Tim Kaine, a Democrat, represents Virginia in the U.S. Senate.
This weekend marks one year since President Obama initiated U.S. airstrikes against the Islamic State in northern Iraq. In the past year, more than 3,000 members of the U.S. military have served in Operation Inherent Resolve, launching some 4,500 airstrikes, carrying out Special Forces operations and assisting the Iraqi military, the Kurdish pesh merga and Syrians fighting the Islamic State. We have made major gains in northern Iraq and, more recently, northern Syria. But the threat posed by the Islamic State continues to spread in the region and beyond. The war has cost $9.4 million a day, and seven U.S. service members have lost their lives while supporting this mission.
But as the war expands and our troops risk their lives far from home, a tacit agreement to avoid debating this war persists in Washington. The president maintains that he can conduct operations without authorization from Congress. He waited more than six months after the war started to even send Congress a draft authorization for the mission. And recently we’ve heard that the administration may be expanding the scope of the war to defend our trained Syrian fighters against attacks, including from the Assad regime. This could trigger more unforeseen expansions of the ongoing military mission.
Congressional behavior has been even more unusual. Though vested with the sole power to declare war by Article I of the Constitution, Congress has refused to meaningfully debate or vote on the war against the Islamic State. A Congress quick to criticize any executive action by this president has nevertheless encouraged him to carry out an unauthorized war. As far as our allies, the Islamic State or our troops know, Congress is indifferent to what’s happening.
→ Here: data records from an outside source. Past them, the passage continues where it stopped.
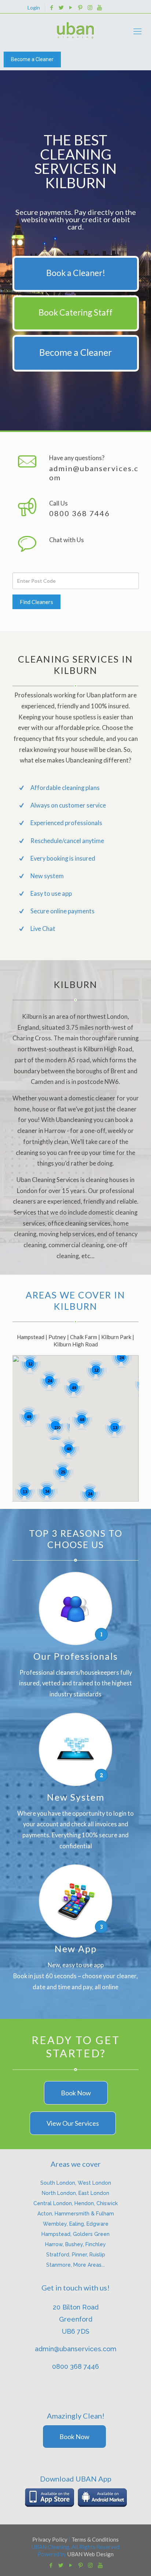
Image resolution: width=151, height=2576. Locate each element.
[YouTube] (71, 7)
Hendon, (85, 2203)
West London (94, 2183)
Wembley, (56, 2224)
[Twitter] (61, 7)
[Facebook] (52, 7)
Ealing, (77, 2224)
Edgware (97, 2224)
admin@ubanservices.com (94, 473)
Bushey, (75, 2244)
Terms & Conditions (95, 2539)
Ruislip (97, 2255)
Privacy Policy (49, 2539)
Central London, (53, 2203)
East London (93, 2193)
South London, (59, 2183)
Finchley (95, 2244)
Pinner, (80, 2255)
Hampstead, (57, 2234)
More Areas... (89, 2265)
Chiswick (107, 2203)
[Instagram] (90, 7)
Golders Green (91, 2234)
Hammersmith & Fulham (84, 2214)
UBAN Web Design (90, 2554)
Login (33, 7)
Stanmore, (59, 2265)
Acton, (46, 2214)
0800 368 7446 (79, 513)
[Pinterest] (80, 7)
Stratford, (59, 2255)
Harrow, (55, 2244)
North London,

I first introduced a resolution to force Congress to do its job and debate this war in September. That led in December to an affirmative vote by the Senate Foreign Relations Committee to authorize the war, with specific limitations. But the matter was not taken up on the floor because the Senate was about to change to a Republican majority that wanted to analyze the issue afresh. After months of inaction, and to prove that common ground can be found on the contours of this mission, Sen. Jeff Flake (R-Ariz.) and I introduced a bipartisan resolution on June 8 in an attempt to prod the Senate to take its constitutional responsibility seriously. The result? A few discussions in the Senate Foreign Relations Committee, but otherwise silence.
One year of war against the Islamic State has transformed a president who was elected in part because of his early opposition to the Iraq war into an executive war president. It has stretched the 2001 Authorization for Use of Military Force that was passed to defeat the perpetrators of the Sept. 11 attacks far beyond its original meaning or intent. It has shown to all that neither Congress nor the president feel obliged to follow the 1973 War Powers Resolution, which requires that the president cease any unilateral military activity within 90 days unless Congress votes to approve it. And it has demonstrated that Congress would rather hide from its constitutional duty to declare war than have a meaningful debate about whether and how the United States should militarily confront the Islamic State.
The one-year war anniversary coincides with a vigorous congressional effort to challenge U.S. diplomacy regarding the Iranian nuclear agreement. The contrast between congressional indifference to war and its energetic challenge to diplomacy is disturbing.
Last month, I asked Marine Corps Commandant Gen. Joseph F. Dunford Jr., nominated to be the next chairman of the Joint Chiefs of Staff, whether congressional action to finally authorize the war against the Islamic State would be well received by our troops. His answer said it all: “I think what our young men and women need — and it’s really all they need to do what we ask them to do — is a sense that what they’re doing has purpose, has meaning and has the support of the American people.”
One year in, our service members are doing their jobs. But they are still waiting on us to do ours.